The Slide app, founded by three young South Africans who recently returned from living in the US, has been developed to change the way South Africans pay each other.
The app is a version of Venmo, one of the US’s most successful payment platforms owned by PayPal that processes $25-billion in person-to-person payments annually.
Co-founder Irshad Kathrada says: “In the US we witnessed the huge growth in payment methods and how easy it was to pay people. So we developed Slide – a safe, simple and free way of sending money from one person to another using a mobile phone.
“Making a payment is as easy as sending a message. It saves you having to carry cash or knowing someone’s bank account details. It also doesn’t matter which bank or mobile network operator the sender or receiver uses.
“Slide is ideal for parents sending money to their children and for sharing costs like rent, concert tickets or a restaurant bill. A worker who wants to send money to his family within South Africa can now do it at no cost.”
Slide is also social: it looks like a WhatsApp or Facebook message and you can even send payments with emojis.
Users can download the app by searching Slide Financial on the Google Play or App Store and completing a quick sign up form which doesn’t require FICA.
Slide will link with users’ contacts so you can choose who to pay or add a new contact with a cell number or email address.

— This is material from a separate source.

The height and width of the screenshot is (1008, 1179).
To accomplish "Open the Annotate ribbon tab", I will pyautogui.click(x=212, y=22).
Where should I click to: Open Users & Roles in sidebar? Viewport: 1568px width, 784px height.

Then simply add how much you want to pay, personalise your payment with a message, and authorise and send the money by selecting the bank you are with. Payments are funded using EFT secure technology direct from the sender’s bank account.
The recipient will be notified by SMS and email and then prompted to download the app. The money can be cashed out at any time to his or her bank account with one click. The money typically appears the next business day irrespective of bank. The sender will get a confirmation that the funds have been received.
Kathrada adds: “As Slide is a social payment mechanism, payments between contacts are as easy as sending a message. It really is the easiest way to pay another person, and as there’s nothing quite like it in South Africa, we expect rapid growth.”
Person-to-person payments are a large part of the South African economy, with consumers seeking more convenient and cost effective ways to do this. According to a 2015 FinScope study, bank/ATM (43%) and supermarket money transfers (42%) currently dominate payment channels, while use of cash is in steady decline.
“Standard payments are often expensive and inconvenient, while cash is unsafe and not everyone has easy access to an ATM,” Kathrada says. “This opened up the opportunity for Slide. Mobile phone penetration is growing quickly across South Africa, with more than 90% of adults having access to their own mobile phone. Lowering the barriers to sending and receiving money can have a material impact on financial cohesion across the country.”
Slide uses a high level security protocols. Payments into the Slide network use the same security protocols as internet banking. Payments from a bank are facilitated by CallPay under the highest level encryption, with advanced compliance levels.
Slide is a gold member of AlphaCode, a club for fintech entrepreneurs powered by RMI Holdings.
Dominique Collett, head of AlphaCode, comments: “Slide is a great example of importing a hugely successful international fintech business and localising it. It is very exciting when South African talent returns from overseas bringing their experience and different perspectives. I believe there is a need for a solution like Slide, particularly for the urban millennial consumer.”
Slide was funded and developed by its founders: Irshad Kathrada, who after getting his finance degree worked for JP Morgan in Johannesburg, London and New York; Terence Goldberg, who holds a Masters degree in Mathematics and a second Masters degree in Finance from Cambridge University who worked in Toronto and San Francisco; and Dr Alon Stern, who moved to the US from South Africa on a Fulbright scholarship where he worked at Princeton University, and travelled to more than 80 countries as part of his PhD research.